The House ethics committee announced on Tuesday that it would not begin the final phase of its proceedings against Gingrich until Jan. 8, the day after the full House is to vote on whether he remains speaker for a second term.

As a result, the lawmakers will be casting their ballots without having heard the full case made against him by the outside counsel whom the committee hired to oversee the Gingrich ethics inquiry, and without the political cover of a recommendation from the ethics committee on what punishment the House should exact.

Congressional experts said on Wednesday that the mounting pressure could create a climate in which Gingrich was more susceptible to making promises to Republican members and cutting deals in exchange for support that some of them feel they are going out on a limb to provide.

At the same time, they said, a letter issued on Tuesday by the two Republicans most familiar with the investigation, saying they would vote to keep Gingrich as speaker, was a good piece of news for him, since it may provide enough political cover for wavering members to support him.

Still, the new timetable means that members face the prospect of a two-week period - between the speakership vote and the deadline for final floor action on the ethics matter - after Gingrich has been retained but before they must vote on punishment. During that period, Gingrich’s conduct would likely be a daily topic in the news and could stir the passions of the voters, who, surveys show, already have a highly unfavorable view of him.

In other words, while Republican members are under pressure from their leaders to support Gingrich, they may fall under just as much pressure from their constituents and local editorial writers to oppose him.

Given all this, each day that passes could spell trouble for Gingrich until the House takes its final floor action on the ethics matter on Jan. 21, the deadline set on Tuesday by the committee.

In describing the expected pressure that Gingrich will be under to make promises to wavering House Republicans, one conservative strategist, who spoke on the condition that he not be identified by name, pointed to the case of financing for the Legal Services Corp. and the National Endowment for the Arts. Both were targets two years ago of some newer House Republicans, who wanted to eliminate that financing entirely.
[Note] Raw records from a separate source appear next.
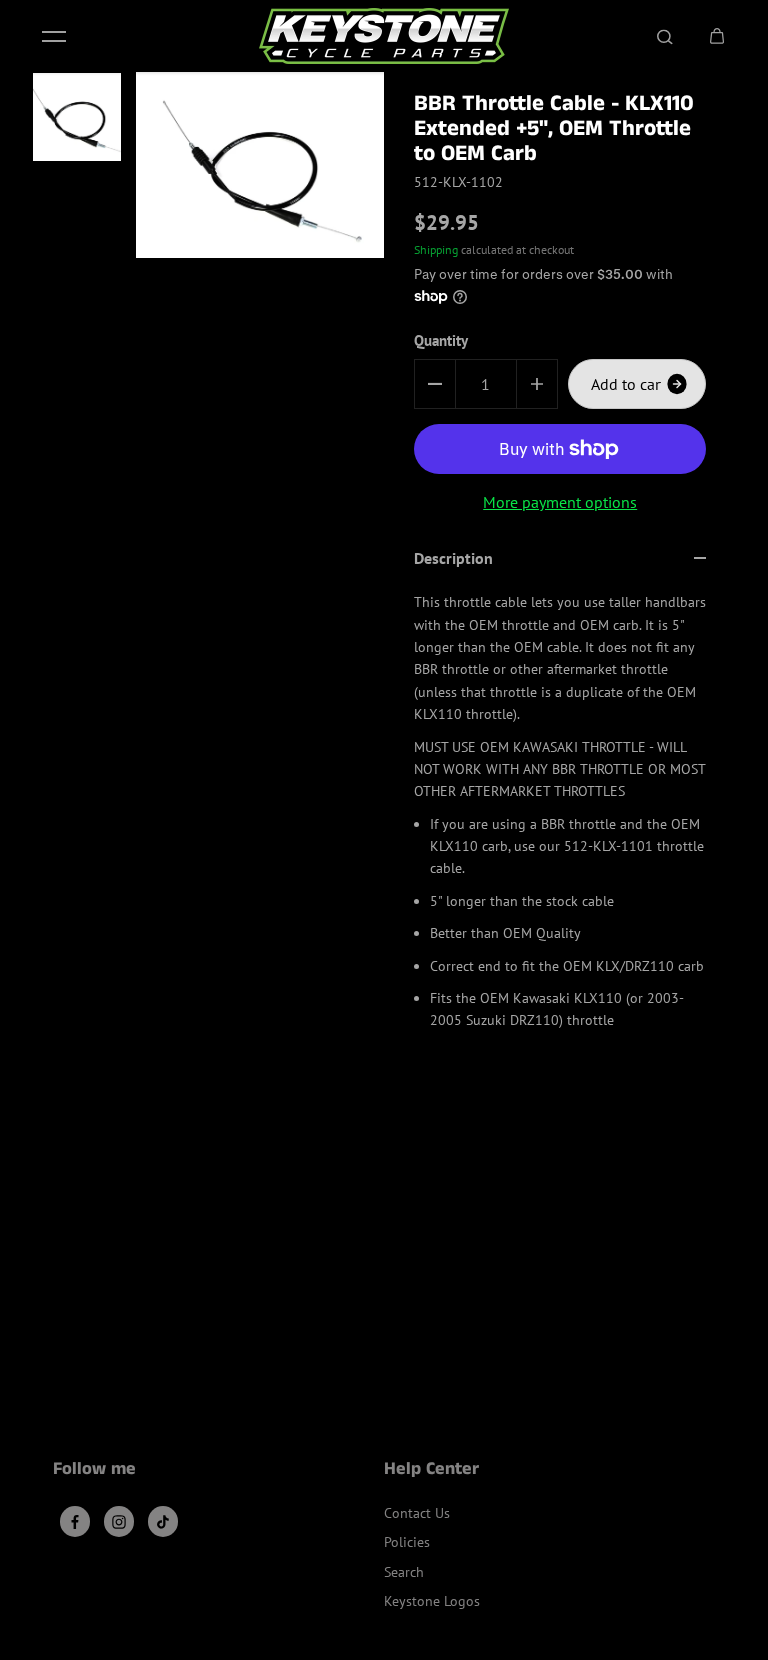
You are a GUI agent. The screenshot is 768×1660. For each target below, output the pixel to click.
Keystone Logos (432, 1601)
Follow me (94, 1471)
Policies (407, 1542)
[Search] (665, 36)
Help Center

Gingrich, under pressure from moderates who supported him, said then that he could not eliminate it at once but that he would act to phase it out by 1998.

This strategist said that now was a time when Gingrich might be called upon to renew that commitment.

“There will be enough promises made and gifts exchanged to keep wavering members happy,” he predicted. “The leadership has determined that this is a leadership vote and you better well be with us, and they can count votes. They know what it takes.”

Gingrich admitted in December what an ethics subcommittee of inquiry had already concluded: that he had failed to seek proper legal advice in his use of taxexempt money for political purposes and had then provided the subcommittee inaccurate information for its investigation of the matter.

But only the four members of the investigating subcommittee - two Republicans and two Democrats - are fully familiar with all the evidence. The ethics committee announced on Tuesday that it was making preparations now for the full committee’s 10 members, but not the entire House, to review the 22-page summary of documents acquired during the two-year investigation.